De acordo com dados da Secretaria Municipal de Saúde de Ananindeua, divulgados até esta segunda-feira (26), 14 casos da doença foram notificados somente em janeiro, o que representa cerca de 30% de todos os registros feitos ao longo de 2025. Diante do avanço rápido da doença, o cenário foi oficialmente classificado como surto.
Entre as mortes confirmadas está a de uma menina de 11 anos, que faleceu após permanecer quase duas semanas internada em uma unidade de terapia intensiva (UTI). A primeira morte registrada foi a do jovem Ronald Maia da Silva, que, segundo familiares, apresentou os primeiros sintomas no início de dezembro. Ele passou por atendimento em uma Unidade de Pronto Atendimento (UPA) de Ananindeua e em dois prontos-socorros de Belém antes do óbito.
Segundo o Ministério da Saúde, o surto está associado à transmissão oral da doença, que ocorre por meio da ingestão de água ou alimentos contaminados com o protozoário Trypanosoma cruzi. Esse tipo de transmissão tem sido responsável por casos graves da doença na região Norte do país.
Dados da Secretaria de Saúde Pública do Pará (Sespa) indicam que o número de mortes confirmadas por doença de Chagas em Ananindeua já supera, inclusive, os registros da capital paraense. Belém contabilizou três óbitos entre 2020 e janeiro de 2026, enquanto Ananindeua chegou a quatro apenas neste ano.

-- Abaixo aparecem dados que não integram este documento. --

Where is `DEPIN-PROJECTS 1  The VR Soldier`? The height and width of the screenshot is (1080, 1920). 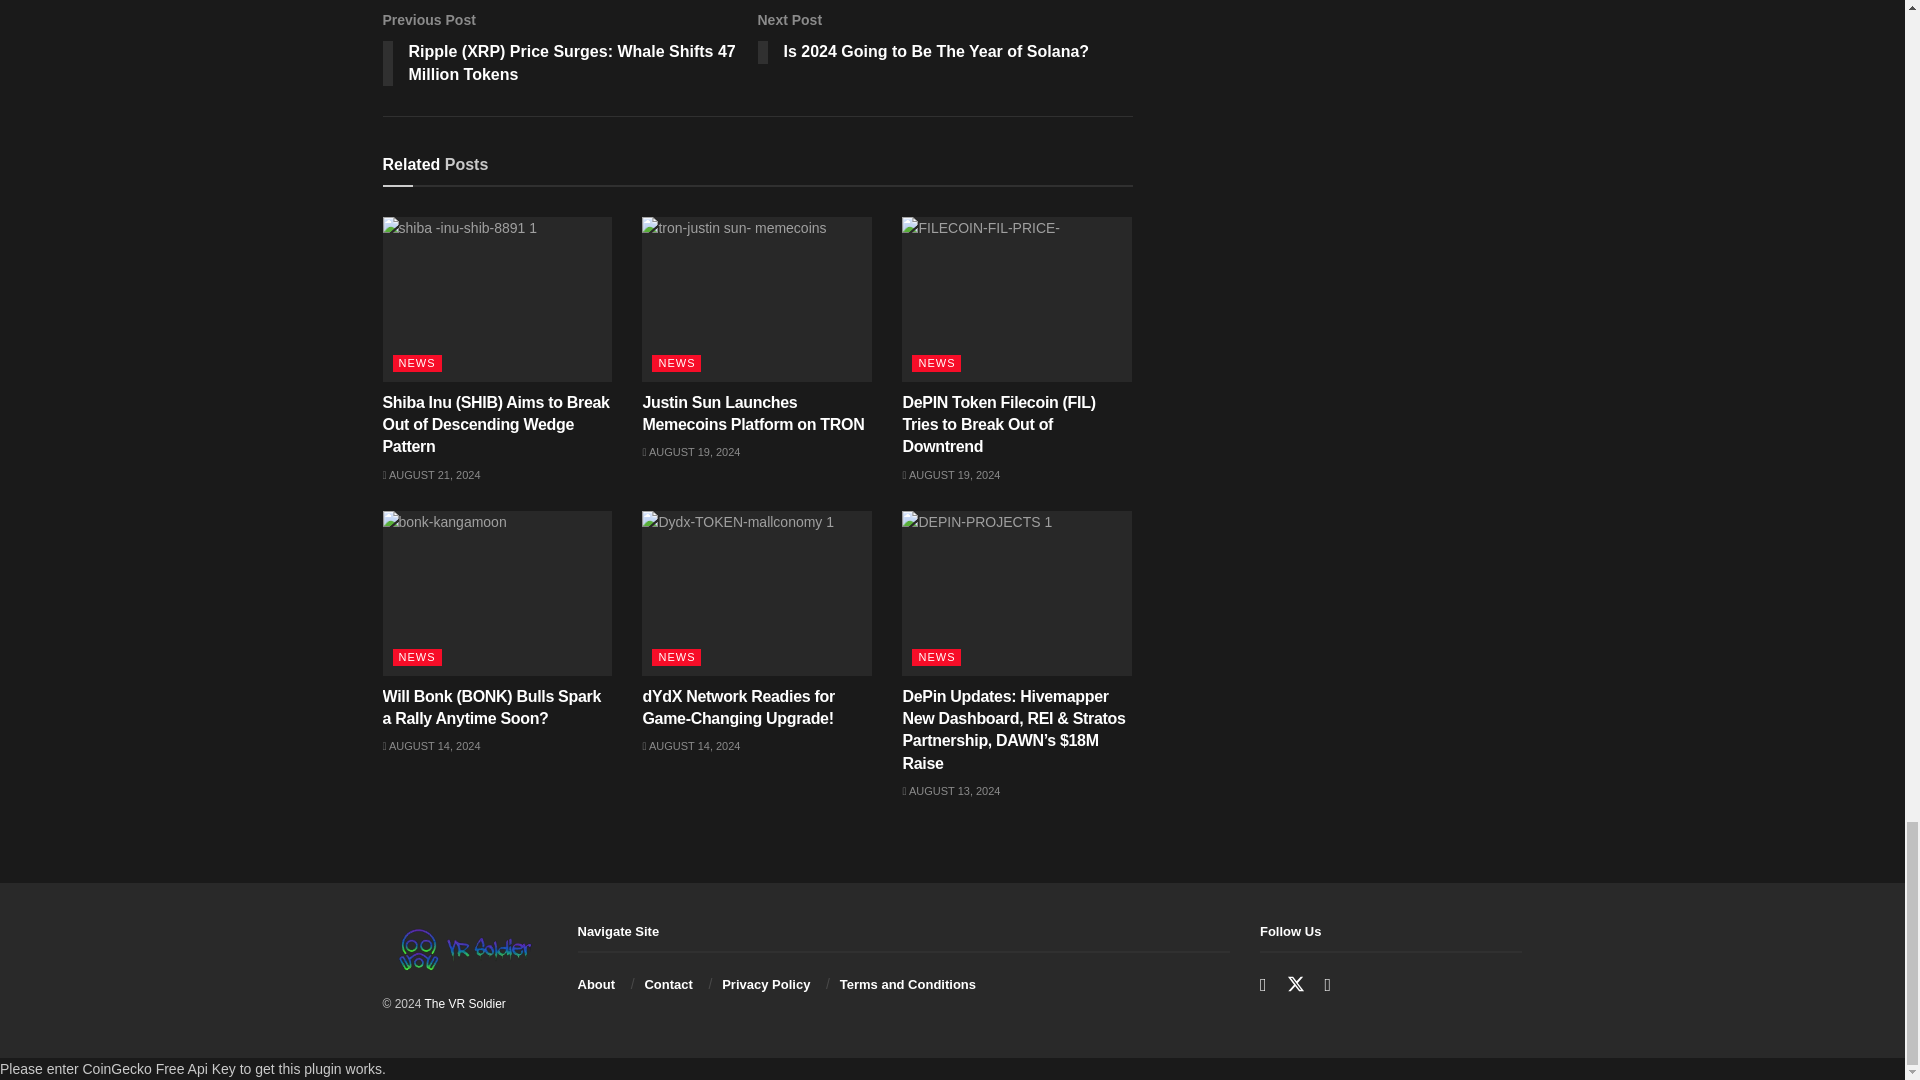
DEPIN-PROJECTS 1  The VR Soldier is located at coordinates (1017, 592).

Em nota, a Secretaria Municipal de Saúde informou que intensificou as ações de vigilância epidemiológica, monitoramento dos casos e atendimento aos pacientes, seguindo os protocolos do Ministério da Saúde. As ações contam com apoio técnico do Instituto Evandro Chagas (IEC).
O Ministério da Saúde destacou ainda que as medidas de enfrentamento envolvem a articulação com a Sespa, secretarias municipais, a Agência Nacional de Vigilância Sanitária (Anvisa) e os Centros de Informações Estratégicas em Vigilância em Saúde. Entre as ações adotadas estão a investigação detalhada dos casos, o acompanhamento clínico dos pacientes e a avaliação das condições sanitárias da cadeia de produção e comercialização de alimentos, com atenção especial ao açaí, devido ao elevado consumo no estado do Pará.
As autoridades de saúde reforçam o alerta para que a população redobre os cuidados com a procedência e o manuseio de alimentos, especialmente os de origem artesanal, e procure atendimento médico imediato diante de sintomas como febre persistente, mal-estar, dores no corpo e inchaço.